Su primer paso para acceder a la vida de Svedberg fue llamar a Ylva Brink. La mujer acababa de llegar a su casa después de su guardia nocturna y él le preguntó amablemente si estaba a punto de irse a dormir, porque, en tal caso, la llamaría más tarde. No obstante, ella lo retuvo al teléfono, pues, según le reveló, últimamente le costaba conciliar el sueño. En efecto, las imágenes de lo sucedido a Svedberg la asaltaban de forma especialmente descarnada mientras dormía. Añadió que confiaba en que su temor y su desasosiego se mitigasen un poco cuando su marido regresase a casa la semana siguiente, aunque le había sido imposible arreglárselas para acudir al funeral de Svedberg.
—Supongo que dormiré mejor cuando él esté aquí —aseguró—. La verdad, todo lo que ha ocurrido me ha dejado aterrorizada.
Wallander le respondió que lo comprendía, y después le pidió que le hablase de la vida de Svedberg, de sus padres y su infancia. En realidad, le habría gustado hablar con ella en persona en lugar de por teléfono, y consideró incluso la posibilidad de proponerle que un coche policial la recogiese en su casa para llevarla a la comisaría. Se contentó, no obstante, con la conversación telefónica, durante la cual tomó notas sin descanso, y fue llenando una página tras otra del bloc escolar con su letra indescifrable. A lo largo de la charla, que se prolongó durante casi una hora, se vio interrumpido por dos apariciones de Martinson y una tercera de Nyberg. Wallander escuchaba atentamente su relato, pero prestó suma atención cuando ella empezó a hablarle de los últimos veinte años de la vida de Svedberg. La hacía detenerse tan sólo cuando le daba la impresión de que iba demasiado aprisa, o si deseaba comprobar que había anotado algún nombre correctamente. Durante aquella entrevista telefónica, Wallander comprendió que Ylva Brink, tras la muerte de su primo, sin duda había repasado mentalmente la vida de éste, y había rememorado los recuerdos, quizás en busca de alguno que le explicase lo ocurrido. Una vez concluida la conversación, Wallander notó que tenía la mejilla sudorosa. Fue a los servicios y se lavó la cara antes de leer rápidamente lo que había ido apuntando y de anotar los nombres de las personas a las que debía visitar. El más interesante, desde su punto de vista, era un hombre llamado Jan Söderblom.

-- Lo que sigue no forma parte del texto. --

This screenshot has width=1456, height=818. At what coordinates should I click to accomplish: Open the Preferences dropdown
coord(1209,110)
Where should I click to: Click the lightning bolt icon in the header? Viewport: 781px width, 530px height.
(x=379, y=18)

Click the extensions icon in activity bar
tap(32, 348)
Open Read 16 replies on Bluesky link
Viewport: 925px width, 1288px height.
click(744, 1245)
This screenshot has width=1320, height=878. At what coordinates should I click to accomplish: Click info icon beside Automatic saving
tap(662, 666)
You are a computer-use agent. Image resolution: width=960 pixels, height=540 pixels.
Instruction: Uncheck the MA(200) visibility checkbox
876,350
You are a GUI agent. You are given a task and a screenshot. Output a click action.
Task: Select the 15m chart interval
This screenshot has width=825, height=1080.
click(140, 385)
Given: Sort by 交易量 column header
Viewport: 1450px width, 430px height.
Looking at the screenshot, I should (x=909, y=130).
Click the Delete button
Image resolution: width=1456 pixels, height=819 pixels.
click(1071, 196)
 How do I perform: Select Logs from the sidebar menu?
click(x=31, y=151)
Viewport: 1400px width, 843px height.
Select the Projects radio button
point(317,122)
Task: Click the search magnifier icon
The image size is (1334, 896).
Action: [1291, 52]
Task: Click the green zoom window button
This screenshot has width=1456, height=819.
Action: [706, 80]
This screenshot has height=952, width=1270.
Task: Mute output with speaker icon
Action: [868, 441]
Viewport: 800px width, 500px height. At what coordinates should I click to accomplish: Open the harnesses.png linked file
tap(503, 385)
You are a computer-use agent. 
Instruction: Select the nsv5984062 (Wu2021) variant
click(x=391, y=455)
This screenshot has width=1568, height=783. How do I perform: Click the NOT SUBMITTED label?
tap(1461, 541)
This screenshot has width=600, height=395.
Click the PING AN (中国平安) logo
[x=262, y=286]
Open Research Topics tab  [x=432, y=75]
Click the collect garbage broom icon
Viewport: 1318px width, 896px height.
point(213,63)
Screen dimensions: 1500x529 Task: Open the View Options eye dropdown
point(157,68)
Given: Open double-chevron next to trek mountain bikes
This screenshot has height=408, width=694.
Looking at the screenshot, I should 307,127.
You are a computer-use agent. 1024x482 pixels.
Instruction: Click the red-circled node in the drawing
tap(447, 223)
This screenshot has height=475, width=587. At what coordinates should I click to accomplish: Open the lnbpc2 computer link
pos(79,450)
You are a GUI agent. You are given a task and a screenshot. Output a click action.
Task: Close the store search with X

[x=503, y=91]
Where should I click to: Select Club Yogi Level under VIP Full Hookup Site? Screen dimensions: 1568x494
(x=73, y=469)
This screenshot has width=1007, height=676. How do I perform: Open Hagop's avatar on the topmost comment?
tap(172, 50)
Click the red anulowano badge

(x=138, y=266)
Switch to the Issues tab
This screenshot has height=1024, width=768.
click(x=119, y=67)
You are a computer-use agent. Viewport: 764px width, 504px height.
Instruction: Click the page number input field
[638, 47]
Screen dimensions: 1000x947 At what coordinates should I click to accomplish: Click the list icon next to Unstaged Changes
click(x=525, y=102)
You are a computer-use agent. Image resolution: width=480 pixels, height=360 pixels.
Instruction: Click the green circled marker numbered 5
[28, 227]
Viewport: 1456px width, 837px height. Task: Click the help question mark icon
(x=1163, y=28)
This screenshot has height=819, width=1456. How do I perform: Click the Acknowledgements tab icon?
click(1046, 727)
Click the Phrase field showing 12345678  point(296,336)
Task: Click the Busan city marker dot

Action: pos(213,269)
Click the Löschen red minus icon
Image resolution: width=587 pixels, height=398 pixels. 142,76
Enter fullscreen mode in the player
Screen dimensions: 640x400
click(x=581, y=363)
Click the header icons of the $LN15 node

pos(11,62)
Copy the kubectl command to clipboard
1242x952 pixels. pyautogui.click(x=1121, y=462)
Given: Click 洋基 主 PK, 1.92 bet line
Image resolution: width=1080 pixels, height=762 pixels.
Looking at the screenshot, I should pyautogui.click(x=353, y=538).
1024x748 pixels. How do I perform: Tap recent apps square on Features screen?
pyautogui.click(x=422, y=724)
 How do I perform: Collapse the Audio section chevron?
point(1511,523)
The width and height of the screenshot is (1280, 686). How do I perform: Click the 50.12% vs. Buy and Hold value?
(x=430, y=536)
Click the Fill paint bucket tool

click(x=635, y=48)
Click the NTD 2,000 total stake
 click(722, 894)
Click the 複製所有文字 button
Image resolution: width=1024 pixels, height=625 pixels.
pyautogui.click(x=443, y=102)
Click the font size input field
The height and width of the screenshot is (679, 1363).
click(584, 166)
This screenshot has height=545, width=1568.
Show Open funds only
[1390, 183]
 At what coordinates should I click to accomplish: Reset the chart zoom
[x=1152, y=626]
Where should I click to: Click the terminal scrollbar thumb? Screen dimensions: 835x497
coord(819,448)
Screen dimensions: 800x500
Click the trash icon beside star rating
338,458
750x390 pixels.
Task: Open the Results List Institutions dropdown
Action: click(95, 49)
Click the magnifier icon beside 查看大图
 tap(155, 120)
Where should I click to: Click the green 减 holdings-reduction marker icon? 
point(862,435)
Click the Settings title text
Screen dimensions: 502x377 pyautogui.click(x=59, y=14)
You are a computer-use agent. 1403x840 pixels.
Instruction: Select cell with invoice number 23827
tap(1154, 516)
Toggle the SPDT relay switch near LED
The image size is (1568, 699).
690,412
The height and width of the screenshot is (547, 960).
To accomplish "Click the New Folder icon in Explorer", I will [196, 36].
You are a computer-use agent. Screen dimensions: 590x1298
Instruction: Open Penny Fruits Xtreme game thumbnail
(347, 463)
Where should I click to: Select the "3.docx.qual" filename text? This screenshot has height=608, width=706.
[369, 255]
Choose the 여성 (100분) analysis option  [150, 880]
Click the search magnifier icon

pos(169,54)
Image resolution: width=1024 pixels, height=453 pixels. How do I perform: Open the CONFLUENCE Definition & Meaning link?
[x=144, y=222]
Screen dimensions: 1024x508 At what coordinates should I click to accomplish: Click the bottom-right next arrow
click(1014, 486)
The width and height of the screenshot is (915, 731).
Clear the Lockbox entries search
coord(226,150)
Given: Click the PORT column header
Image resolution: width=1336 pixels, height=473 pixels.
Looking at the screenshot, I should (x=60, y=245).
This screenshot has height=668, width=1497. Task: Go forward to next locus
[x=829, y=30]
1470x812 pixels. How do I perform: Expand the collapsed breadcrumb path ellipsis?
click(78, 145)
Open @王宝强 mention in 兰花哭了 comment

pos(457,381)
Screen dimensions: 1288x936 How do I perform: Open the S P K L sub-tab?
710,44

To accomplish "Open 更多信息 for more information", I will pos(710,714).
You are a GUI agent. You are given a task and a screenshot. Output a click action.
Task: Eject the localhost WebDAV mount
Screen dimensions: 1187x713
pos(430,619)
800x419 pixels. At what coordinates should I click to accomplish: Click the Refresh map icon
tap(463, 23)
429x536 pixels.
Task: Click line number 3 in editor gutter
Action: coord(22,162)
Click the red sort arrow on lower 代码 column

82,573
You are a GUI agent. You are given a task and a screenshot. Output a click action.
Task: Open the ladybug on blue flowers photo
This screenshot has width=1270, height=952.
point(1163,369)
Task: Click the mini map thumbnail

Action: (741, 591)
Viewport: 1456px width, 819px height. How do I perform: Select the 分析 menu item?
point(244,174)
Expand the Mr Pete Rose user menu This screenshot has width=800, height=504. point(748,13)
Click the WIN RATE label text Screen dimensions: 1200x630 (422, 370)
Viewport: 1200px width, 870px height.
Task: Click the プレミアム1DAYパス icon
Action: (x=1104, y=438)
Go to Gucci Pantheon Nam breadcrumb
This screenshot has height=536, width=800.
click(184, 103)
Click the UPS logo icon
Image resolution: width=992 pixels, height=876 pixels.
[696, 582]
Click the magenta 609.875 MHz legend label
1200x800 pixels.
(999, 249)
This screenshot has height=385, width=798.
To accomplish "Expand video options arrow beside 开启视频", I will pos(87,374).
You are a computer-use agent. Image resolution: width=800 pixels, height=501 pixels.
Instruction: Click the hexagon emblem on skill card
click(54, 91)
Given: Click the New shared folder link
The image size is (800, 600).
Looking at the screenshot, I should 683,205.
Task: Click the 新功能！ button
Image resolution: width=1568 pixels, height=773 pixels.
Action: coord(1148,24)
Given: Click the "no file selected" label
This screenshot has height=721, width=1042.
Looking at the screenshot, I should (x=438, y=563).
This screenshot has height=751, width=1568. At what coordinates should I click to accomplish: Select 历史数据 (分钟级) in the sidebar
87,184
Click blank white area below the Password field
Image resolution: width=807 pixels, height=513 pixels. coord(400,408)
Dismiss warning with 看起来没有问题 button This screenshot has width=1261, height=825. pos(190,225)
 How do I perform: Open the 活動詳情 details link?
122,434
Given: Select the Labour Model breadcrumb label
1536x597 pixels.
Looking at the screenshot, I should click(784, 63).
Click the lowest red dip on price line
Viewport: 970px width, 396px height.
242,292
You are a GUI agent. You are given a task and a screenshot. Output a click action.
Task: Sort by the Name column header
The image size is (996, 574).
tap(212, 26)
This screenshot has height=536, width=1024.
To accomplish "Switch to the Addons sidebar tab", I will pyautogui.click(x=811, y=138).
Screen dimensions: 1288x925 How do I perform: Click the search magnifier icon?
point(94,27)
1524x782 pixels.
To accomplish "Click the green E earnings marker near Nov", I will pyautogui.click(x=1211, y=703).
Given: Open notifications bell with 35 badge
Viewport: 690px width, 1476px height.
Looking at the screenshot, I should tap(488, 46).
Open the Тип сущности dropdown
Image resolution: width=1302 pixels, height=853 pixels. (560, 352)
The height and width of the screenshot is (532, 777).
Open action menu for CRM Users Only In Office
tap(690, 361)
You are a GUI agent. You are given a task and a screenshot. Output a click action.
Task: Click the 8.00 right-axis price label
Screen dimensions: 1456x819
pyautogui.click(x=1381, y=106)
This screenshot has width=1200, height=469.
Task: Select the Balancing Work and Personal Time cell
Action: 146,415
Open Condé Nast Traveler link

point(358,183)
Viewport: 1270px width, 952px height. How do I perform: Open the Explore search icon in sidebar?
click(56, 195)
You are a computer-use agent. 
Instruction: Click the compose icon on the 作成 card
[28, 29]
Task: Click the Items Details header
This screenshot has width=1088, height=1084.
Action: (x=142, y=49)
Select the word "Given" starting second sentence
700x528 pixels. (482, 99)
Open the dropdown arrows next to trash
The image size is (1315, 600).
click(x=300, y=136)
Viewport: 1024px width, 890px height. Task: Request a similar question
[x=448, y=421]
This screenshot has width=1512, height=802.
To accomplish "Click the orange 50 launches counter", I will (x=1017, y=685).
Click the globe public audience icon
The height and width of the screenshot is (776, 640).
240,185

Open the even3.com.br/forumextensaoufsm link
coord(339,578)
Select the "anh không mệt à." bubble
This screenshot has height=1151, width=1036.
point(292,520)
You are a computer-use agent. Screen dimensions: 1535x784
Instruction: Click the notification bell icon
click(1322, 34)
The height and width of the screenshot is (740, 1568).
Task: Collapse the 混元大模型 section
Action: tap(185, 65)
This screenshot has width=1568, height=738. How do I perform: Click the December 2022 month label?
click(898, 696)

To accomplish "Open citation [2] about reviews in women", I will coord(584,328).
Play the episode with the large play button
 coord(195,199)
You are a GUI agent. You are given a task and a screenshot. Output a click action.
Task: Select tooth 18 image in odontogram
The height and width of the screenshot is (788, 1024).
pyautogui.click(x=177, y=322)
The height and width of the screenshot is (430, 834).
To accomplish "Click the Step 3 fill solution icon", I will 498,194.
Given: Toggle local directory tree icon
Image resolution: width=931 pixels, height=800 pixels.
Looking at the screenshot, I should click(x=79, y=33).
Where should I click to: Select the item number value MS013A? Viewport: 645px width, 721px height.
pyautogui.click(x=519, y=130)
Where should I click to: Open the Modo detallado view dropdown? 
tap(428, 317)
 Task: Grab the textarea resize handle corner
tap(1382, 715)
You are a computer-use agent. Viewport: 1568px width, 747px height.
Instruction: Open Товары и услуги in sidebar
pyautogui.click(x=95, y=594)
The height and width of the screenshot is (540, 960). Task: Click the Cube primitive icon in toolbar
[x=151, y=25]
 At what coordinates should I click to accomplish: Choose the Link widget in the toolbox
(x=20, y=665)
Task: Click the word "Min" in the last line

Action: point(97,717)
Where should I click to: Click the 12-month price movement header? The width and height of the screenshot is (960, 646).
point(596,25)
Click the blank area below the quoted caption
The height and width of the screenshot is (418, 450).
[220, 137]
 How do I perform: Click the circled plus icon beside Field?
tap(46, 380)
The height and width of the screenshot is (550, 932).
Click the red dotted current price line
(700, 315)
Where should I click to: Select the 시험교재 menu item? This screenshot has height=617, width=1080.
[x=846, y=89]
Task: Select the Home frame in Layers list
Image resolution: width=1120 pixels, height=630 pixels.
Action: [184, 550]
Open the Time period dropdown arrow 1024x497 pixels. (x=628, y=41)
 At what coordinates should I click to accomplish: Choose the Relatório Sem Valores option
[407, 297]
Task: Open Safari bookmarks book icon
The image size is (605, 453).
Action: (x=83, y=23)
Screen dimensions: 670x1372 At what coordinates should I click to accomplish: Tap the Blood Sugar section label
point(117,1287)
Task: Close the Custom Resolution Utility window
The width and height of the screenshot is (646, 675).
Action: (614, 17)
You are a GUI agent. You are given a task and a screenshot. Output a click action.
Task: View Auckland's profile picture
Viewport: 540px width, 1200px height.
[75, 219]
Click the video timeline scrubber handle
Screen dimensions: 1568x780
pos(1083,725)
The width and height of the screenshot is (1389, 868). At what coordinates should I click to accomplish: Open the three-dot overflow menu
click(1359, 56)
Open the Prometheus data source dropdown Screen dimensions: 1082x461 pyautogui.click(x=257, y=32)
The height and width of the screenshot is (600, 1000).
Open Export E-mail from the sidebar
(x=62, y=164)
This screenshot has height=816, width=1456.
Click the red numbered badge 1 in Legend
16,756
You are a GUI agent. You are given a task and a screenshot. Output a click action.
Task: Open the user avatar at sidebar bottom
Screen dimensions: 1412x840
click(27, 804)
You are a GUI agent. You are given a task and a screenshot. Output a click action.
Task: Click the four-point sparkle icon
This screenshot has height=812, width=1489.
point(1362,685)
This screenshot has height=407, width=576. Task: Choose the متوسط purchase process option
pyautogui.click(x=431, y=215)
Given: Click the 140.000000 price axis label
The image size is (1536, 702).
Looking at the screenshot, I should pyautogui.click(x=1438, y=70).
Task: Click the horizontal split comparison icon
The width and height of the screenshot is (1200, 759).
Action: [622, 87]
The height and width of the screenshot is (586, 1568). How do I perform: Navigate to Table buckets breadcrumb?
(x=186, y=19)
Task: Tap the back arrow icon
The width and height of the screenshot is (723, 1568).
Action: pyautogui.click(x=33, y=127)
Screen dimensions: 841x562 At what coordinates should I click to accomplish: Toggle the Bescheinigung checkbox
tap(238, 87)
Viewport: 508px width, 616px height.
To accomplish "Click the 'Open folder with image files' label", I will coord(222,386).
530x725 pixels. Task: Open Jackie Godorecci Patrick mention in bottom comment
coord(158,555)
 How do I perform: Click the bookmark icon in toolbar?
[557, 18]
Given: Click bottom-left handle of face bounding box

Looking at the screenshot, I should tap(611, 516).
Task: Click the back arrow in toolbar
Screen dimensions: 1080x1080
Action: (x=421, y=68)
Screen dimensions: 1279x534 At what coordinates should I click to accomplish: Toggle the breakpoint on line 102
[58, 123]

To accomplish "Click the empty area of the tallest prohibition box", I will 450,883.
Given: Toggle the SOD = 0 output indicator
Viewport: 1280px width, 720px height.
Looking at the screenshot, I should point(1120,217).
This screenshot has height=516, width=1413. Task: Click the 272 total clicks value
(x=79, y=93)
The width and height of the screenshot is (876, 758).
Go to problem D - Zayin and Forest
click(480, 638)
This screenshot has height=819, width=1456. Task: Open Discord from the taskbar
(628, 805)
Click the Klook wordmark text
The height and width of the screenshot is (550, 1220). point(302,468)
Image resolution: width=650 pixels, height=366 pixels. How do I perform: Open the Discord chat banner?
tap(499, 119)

Según Ylva Brink, Svedberg y él habían sido muy buenos amigos durante el periodo en el que su primo había prestado el servicio militar, antes de convertirse en policía; la relación se vio interrumpida cuando Söderblom contrajo matrimonio y se trasladó a otra ciudad, aunque Ylva no podía asegurar si era a Malmö o a Landskrona. A Wallander le llamó la atención, además, el hecho de que Söderblom, al igual que Svedberg, hubiese ingresado en el Cuerpo de Policía. El inspector estaba a punto de llamar a la comisaría de Malmö cuando Nyberg apareció en la puerta de su despacho. Por la expresión de su rostro, enseguida dedujo que había novedades.